● **WORK INSTRUCTION**: Please restate exactly the lines of the data below, beginning with the line containing "Given: Click the KvK nummer input field" and ending with the last line.

++++ GIVEN INFORMATION ++++

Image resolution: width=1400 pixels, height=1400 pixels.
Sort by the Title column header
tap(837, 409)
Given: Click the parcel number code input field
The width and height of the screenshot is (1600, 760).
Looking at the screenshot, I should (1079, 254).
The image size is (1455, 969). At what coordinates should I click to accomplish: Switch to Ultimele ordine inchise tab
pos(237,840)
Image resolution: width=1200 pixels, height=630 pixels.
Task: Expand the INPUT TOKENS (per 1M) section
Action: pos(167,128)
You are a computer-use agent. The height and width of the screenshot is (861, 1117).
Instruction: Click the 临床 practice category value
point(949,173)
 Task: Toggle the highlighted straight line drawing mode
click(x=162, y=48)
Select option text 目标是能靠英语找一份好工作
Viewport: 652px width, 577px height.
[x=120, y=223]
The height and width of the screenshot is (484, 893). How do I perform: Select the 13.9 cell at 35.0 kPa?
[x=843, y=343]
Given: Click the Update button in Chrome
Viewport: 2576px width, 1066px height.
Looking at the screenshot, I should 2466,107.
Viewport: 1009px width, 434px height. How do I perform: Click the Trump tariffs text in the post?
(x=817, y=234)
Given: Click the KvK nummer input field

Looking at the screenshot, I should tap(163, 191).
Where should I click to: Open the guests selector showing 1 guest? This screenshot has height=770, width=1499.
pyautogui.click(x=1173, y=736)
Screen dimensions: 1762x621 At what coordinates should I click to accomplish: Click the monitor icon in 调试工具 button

++++

● **ANSWER BOX**:
Given: Click the KvK nummer input field

Looking at the screenshot, I should tap(163, 191).
Where should I click to: Open the guests selector showing 1 guest? This screenshot has height=770, width=1499.
pyautogui.click(x=1173, y=736)
Screen dimensions: 1762x621 At what coordinates should I click to accomplish: Click the monitor icon in 调试工具 button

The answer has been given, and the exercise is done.